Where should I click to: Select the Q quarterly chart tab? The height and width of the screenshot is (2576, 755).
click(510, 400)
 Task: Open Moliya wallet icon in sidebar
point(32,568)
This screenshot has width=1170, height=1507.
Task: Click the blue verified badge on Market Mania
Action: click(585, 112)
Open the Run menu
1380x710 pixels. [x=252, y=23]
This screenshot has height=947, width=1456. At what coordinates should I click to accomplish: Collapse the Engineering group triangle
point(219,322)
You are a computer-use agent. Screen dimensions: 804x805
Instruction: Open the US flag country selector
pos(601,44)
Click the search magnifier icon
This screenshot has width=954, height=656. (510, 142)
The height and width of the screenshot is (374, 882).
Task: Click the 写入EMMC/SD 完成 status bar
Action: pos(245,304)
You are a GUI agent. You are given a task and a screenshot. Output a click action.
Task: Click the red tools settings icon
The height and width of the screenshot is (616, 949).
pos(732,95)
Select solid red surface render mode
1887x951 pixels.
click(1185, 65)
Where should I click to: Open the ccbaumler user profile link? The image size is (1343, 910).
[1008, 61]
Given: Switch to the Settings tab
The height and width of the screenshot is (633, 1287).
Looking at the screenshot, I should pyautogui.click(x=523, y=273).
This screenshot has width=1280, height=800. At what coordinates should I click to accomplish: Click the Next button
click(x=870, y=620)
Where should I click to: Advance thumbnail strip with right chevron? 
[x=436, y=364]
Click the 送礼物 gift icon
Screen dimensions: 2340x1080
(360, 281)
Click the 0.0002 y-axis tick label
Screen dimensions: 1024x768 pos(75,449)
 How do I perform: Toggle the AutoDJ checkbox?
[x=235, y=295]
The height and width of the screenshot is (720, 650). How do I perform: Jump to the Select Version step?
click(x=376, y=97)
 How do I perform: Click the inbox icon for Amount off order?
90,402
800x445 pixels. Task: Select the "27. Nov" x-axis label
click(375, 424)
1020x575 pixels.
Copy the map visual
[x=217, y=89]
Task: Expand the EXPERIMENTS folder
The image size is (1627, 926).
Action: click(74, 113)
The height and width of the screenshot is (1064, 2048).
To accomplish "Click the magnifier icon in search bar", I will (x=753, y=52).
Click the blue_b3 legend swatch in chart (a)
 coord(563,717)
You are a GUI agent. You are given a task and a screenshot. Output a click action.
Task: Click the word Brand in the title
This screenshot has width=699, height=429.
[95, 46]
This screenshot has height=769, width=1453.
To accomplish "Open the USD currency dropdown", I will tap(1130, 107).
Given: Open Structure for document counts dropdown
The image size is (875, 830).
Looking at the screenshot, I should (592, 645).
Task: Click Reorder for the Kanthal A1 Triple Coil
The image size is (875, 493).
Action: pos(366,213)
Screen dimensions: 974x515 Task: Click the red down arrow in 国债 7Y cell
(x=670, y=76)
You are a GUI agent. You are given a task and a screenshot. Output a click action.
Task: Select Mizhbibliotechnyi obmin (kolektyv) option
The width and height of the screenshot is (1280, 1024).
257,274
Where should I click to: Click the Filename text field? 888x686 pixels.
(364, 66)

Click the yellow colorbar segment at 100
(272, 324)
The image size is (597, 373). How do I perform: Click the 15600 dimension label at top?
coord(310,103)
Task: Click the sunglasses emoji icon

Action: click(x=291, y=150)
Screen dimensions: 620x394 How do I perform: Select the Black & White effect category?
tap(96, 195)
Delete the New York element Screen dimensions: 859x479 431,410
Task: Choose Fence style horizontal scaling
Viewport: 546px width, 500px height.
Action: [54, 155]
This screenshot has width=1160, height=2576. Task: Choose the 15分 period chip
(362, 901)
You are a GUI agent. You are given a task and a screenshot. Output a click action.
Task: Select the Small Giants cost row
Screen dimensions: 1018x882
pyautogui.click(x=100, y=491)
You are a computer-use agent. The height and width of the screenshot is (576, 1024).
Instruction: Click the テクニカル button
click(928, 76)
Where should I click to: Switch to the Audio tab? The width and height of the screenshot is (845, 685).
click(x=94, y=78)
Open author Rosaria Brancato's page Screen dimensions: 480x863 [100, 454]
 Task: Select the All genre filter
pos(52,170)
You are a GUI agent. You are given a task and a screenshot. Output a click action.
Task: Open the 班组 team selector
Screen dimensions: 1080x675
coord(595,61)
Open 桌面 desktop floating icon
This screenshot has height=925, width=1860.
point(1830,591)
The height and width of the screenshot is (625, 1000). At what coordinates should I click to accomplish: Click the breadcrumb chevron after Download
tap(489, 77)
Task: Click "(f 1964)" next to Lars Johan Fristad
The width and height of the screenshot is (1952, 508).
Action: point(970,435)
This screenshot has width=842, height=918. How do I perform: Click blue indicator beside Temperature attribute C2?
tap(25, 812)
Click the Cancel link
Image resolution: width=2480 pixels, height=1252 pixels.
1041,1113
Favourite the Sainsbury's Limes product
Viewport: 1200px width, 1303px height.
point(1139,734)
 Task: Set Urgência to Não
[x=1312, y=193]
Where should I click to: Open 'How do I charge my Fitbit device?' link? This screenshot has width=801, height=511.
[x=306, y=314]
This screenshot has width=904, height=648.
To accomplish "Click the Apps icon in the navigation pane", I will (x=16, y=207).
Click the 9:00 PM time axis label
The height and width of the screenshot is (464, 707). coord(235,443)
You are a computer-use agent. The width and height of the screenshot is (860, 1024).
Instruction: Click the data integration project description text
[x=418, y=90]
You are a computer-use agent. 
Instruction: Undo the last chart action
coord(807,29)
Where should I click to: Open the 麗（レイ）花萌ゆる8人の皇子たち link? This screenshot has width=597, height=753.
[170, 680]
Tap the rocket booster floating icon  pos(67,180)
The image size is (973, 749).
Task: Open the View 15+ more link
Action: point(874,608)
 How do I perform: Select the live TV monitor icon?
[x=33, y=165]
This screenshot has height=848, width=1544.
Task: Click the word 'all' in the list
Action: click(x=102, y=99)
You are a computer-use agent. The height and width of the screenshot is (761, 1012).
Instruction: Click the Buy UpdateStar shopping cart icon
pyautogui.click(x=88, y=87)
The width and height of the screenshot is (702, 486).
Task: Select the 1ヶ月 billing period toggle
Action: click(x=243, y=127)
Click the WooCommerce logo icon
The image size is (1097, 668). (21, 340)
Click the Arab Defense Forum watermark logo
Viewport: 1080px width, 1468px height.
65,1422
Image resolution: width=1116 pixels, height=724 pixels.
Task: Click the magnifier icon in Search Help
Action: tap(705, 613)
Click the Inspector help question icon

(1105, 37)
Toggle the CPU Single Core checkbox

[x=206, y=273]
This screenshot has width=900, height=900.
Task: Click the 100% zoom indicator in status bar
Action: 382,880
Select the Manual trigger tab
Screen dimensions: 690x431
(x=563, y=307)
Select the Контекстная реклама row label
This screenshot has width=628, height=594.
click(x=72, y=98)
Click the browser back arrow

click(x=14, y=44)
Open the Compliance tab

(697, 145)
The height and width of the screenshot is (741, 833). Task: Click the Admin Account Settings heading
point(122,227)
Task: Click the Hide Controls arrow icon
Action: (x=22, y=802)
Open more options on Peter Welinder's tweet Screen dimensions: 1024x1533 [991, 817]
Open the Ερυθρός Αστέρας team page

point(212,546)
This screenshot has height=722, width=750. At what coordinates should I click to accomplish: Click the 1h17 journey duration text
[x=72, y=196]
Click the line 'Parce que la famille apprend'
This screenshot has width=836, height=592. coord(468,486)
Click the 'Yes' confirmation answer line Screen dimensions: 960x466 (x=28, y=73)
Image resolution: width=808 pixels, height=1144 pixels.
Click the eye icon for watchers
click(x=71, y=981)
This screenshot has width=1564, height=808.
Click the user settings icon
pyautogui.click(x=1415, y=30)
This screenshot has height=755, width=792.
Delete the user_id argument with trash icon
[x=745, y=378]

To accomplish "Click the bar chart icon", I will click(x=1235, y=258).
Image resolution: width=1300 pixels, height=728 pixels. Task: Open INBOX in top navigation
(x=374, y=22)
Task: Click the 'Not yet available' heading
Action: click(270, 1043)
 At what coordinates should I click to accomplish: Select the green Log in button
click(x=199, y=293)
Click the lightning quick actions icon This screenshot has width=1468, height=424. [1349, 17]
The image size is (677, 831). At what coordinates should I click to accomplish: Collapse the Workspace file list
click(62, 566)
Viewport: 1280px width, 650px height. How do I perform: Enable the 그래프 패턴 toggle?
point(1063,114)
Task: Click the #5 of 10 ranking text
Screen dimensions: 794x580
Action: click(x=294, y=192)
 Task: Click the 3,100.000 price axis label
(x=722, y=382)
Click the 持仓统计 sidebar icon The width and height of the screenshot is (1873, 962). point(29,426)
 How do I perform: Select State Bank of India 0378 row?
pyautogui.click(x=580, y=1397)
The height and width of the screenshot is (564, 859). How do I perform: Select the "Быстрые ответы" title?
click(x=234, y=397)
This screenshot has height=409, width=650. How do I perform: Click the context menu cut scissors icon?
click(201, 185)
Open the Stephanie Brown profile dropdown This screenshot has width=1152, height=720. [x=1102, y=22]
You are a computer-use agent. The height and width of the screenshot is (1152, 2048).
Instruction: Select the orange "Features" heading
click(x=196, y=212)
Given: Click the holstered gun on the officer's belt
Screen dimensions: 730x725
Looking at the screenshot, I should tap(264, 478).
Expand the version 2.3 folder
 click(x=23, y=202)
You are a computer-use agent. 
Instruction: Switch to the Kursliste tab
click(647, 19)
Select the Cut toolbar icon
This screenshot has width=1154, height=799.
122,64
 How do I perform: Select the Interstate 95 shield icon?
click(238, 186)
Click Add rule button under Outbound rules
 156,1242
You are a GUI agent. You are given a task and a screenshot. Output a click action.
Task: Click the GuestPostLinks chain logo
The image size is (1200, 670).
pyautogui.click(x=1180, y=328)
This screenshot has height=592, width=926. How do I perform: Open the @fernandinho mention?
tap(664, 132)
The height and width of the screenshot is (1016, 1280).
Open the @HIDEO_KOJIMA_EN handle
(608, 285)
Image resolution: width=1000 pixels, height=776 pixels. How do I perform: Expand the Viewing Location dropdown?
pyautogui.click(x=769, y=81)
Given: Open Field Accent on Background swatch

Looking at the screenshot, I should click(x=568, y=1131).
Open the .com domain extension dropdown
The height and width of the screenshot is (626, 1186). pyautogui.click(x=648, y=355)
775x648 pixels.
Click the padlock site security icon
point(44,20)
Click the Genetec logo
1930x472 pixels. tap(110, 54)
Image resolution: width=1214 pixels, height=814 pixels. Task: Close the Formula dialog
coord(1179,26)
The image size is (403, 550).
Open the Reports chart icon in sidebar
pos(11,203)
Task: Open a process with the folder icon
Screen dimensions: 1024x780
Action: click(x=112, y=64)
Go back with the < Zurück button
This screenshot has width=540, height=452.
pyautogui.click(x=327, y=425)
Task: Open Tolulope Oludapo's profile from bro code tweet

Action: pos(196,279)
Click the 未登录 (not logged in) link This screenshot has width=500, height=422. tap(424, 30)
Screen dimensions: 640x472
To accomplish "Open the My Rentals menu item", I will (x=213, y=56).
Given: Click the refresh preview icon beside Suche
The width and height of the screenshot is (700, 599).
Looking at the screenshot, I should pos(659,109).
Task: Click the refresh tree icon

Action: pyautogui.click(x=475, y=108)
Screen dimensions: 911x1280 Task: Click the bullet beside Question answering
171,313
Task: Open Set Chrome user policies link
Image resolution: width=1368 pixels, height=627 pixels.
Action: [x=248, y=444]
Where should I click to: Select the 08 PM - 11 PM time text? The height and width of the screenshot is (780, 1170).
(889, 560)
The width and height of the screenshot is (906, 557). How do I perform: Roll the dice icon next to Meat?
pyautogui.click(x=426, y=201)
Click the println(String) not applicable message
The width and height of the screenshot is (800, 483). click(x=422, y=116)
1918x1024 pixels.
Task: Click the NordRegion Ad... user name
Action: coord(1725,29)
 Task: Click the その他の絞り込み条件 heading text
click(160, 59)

----------

**What this task involves:**
In the records above, the line with "Instruction: Click the テクニカル button" marks the start and the line with "Task: Open the 班组 team selector" marks the end; copy that stretch exactly, both lines included, and nothing else.

**Answer to this task:**
Instruction: Click the テクニカル button
click(928, 76)
Where should I click to: Switch to the Audio tab? The width and height of the screenshot is (845, 685).
click(x=94, y=78)
Open author Rosaria Brancato's page Screen dimensions: 480x863 [100, 454]
 Task: Select the All genre filter
pos(52,170)
You are a GUI agent. You are given a task and a screenshot. Output a click action.
Task: Open the 班组 team selector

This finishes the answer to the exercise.